Nei suoi ultimi film ha affrontato il tema dell’amore, ma da diversi punti di vista: quello platonico, quello adolescenziale, quello appassionato, quello non corrisposto e quello tra amici. Quale trova sia il più coinvolgente?
«Non ce ne è uno che valga più dell’altro. Anzi, l’amore secondo me non può essere incasellato in nessuna categoria. È il suo bello: non puoi definirlo, ma non puoi farne a meno. Io, poi, non mi comporto allo stesso modo con tutti: con i miei amici ho un rapporto, con la mia famiglia un altro ancora, con lei che mi sta intervistando uno del tutto differente. Ci sono tanti modi di volersi bene. E tanti di volere bene».
Nel film Equals interpreta una ragazza che vive in una società dove chi ama rischia la vita.
«Sì, non è proprio un mondo che fa per me».
Invece nel film di Woody Allen, Café Society, il suo personaggio, Vonnie, deve scegliere tra un uomo adulto ma di successo, interpretato da Steve Carell, e un giovane senza denaro, Jesse Eisenberg. Lei quale sceglierebbe?
«Il film è ambientato negli Anni 30 e, a quel tempo, una delle priorità per una donna era trovare qualcuno che potesse prendersi cura di lei. L’indipendenza femminile non era neanche una questione sul tavolo.

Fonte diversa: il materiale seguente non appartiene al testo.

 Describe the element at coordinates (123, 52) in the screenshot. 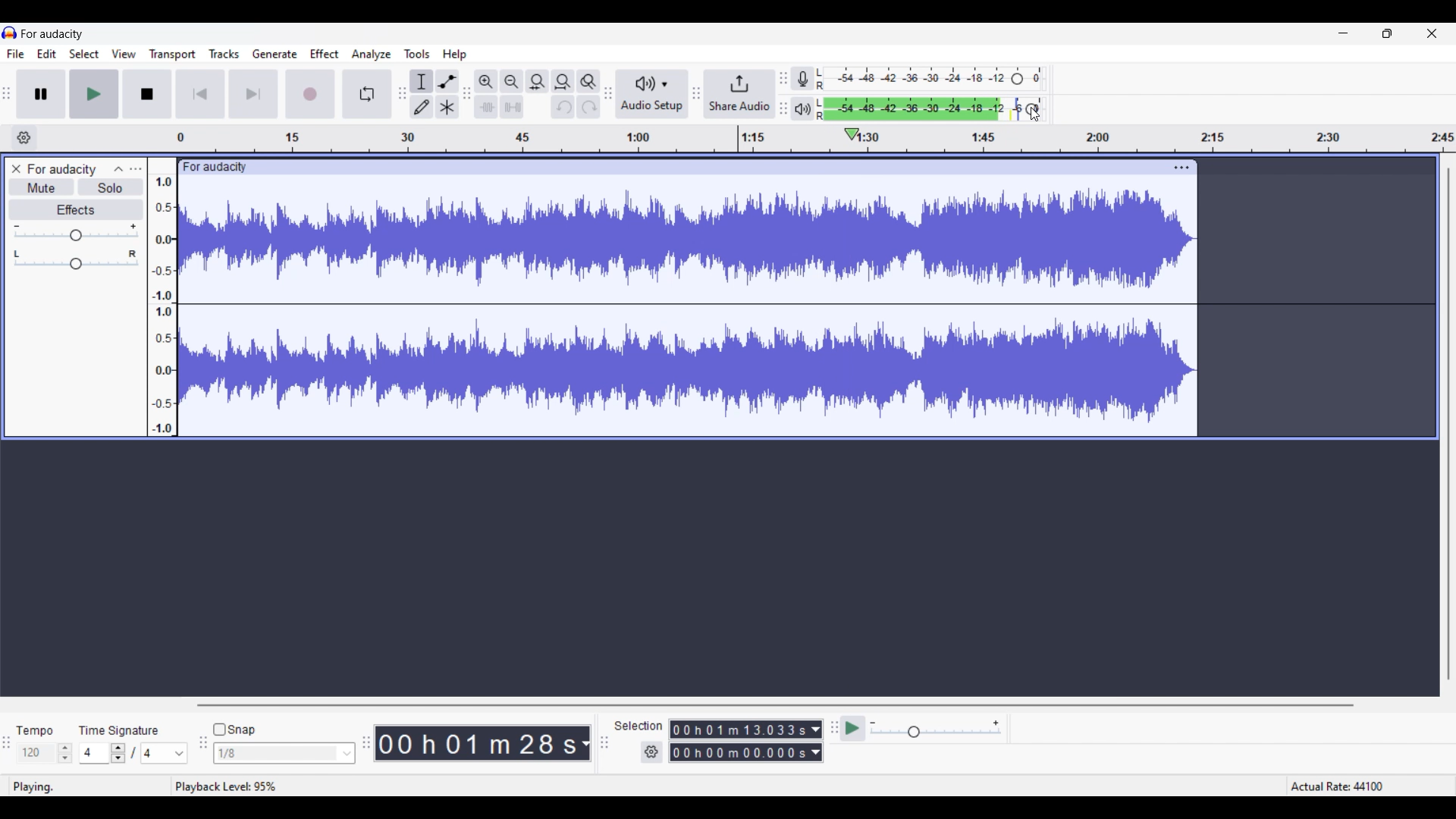

I see `View menu` at that location.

Quella che vedrete al cinema è una ragazza che si diverte molto con l’uomo ricco interpretato da Carell, ma scopre anche una vita più tranquilla, per certi versi più intima, con il ragazzo squattrinato».
Non mi ha detto chi sceglierebbe.
«Non mi trovo mai a mio agio a dover decidere al posto dei personaggi che interpreto. Personalmente stare con Jesse Eisenberg mi piace molto, quindi alla fine uscirei con lui».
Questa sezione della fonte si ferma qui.